Hopefully it will be shown that when the elusive ‘fascist minimum’ is defined
strictly in terms of the reborn nation and the post-liberal society which will
supposedly underpin it, the resulting ideal type is not only more concise and
‘elegant’ than those formulated to date but provides new insights into the
dynamics of individual fascist movements. Clearly, a book on the ‘nature of
fascism’ written on this basis will be an exercise in the applied history of ideas.
As such it will pay the scantiest attention to the myriad events in which each
fascist movement is enmeshed or the particular sociopolitical and economic
factors which facilitate or inhibit its success, but will instead focus on the core
ideology of fascism. Given the vast range of diverse phenomena in which this
ideology manifests itself, the text which results will necessarily be short on
detail and original research but long on theorizing and judgments based on
secondary sources.
Considerations of space preclude all but the most fleeting allusions to the
extensive primary sources of fascist ideology subsumed within the analysis this
book offers, especially in Chapters 3 to 6. (Incidentally, all translations of
quotations or passages taken from books published in languages other than
English are my own.) The result is a book which as far as its register and format
are concerned, addresses itself primarily to undergraduates, non-academic
researchers and to sixth-form or high school teachers, as well as to postgraduates
and (more hesitantly) experts working in this field. Obviously these represent
two quite different constituencies of readers. The first will clearly need to avail
themselves of secondary works on some of the phenomena which I treat so
schematically, as well as of ‘rival’ generic theories, if they are to gain an
adequate grasp of specific aspects of the many issues I touch on and a rounded
view of the debate as a whole. I trust that the abundant (but far from exhaustive)
bibliographical references to (mainly English-language) sources will be helpful
to this end. The second group will be acutely aware of the contentiousness of the
theory I develop and the considerable simplifications and omissions which its
exposition has necessitated. I would be very grateful, both for my own research
purposes and for the sake of improving any revised edition that might be
contemplated, if readers of either category would write to me personally care of
the Humanities Department of Oxford Polytechnic to point out sections of the
argument which are confusing or obscure, to put me right on particularly
disturbing empirical gaffes and lapses or to point out material which might
corroborate or refine my thesis on fascism but of which I seem to be oblivious.
In the case of Fascism and Nazism, the only two fascisms to have formed a
government autonomously as a result of a successful (and partly ‘legal’) assault
on state power, I have integrated my analysis into an historical overview of their
evolution from movement to regime.
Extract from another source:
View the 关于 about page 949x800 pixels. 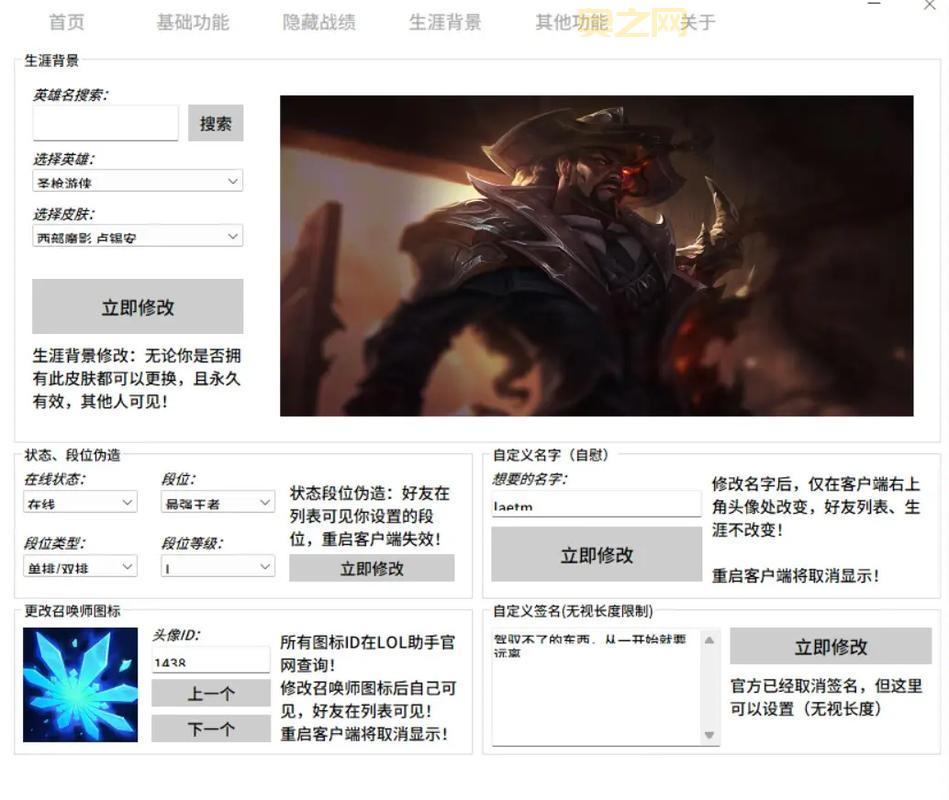[x=700, y=22]
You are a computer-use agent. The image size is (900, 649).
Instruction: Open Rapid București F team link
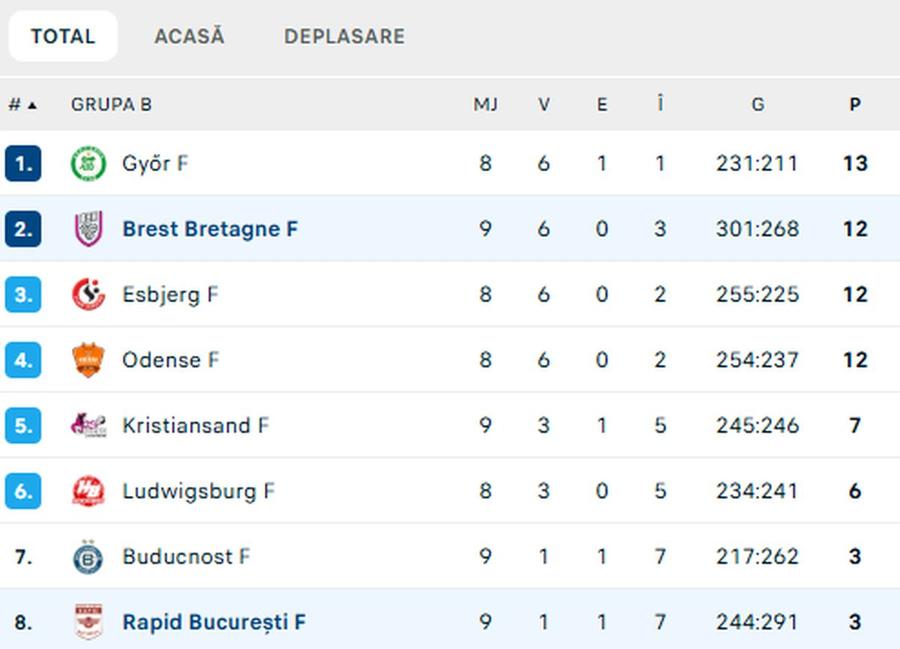(x=214, y=622)
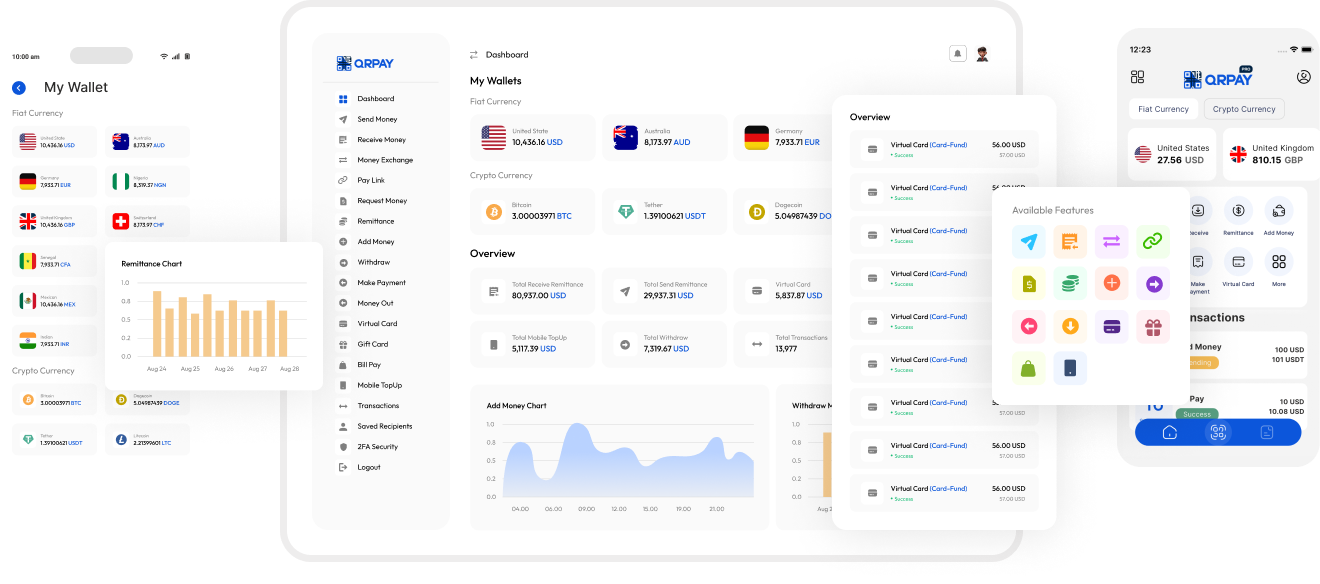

This is for the benefit both of the general
reader new to the subject and of those experts familiar with one but not the other.
To bring out the structural kinship in the political ecology and geology of the
many more highly disparate varieties of fascisms which in one way or another
remained abortive revolutionary movements, Chapters 5 and 6 provide satellite
photos, or artist's impressions, of vast areas of fascist terrain, parts of which may
be well trodden by some readers on the ground but completely new to others.
My aim throughout has not been to offer a ‘potted history’ of fascism but rather
to throw into relief the high degree of cohesion which ‘structurally’ underlies the
extraordinary surface heterogeneity of its ideology and at the same time to
identify the veins of regularity which run through the apparent chaos of the fates
which befall its various manifestations. Such a book clearly runs the risk of
being neither the fish of a general reader nor the fowl of a specialist text, but I
hope that all those fascinated by the enigma of fascism will find that, like the
curate's egg, it is at least edible in parts.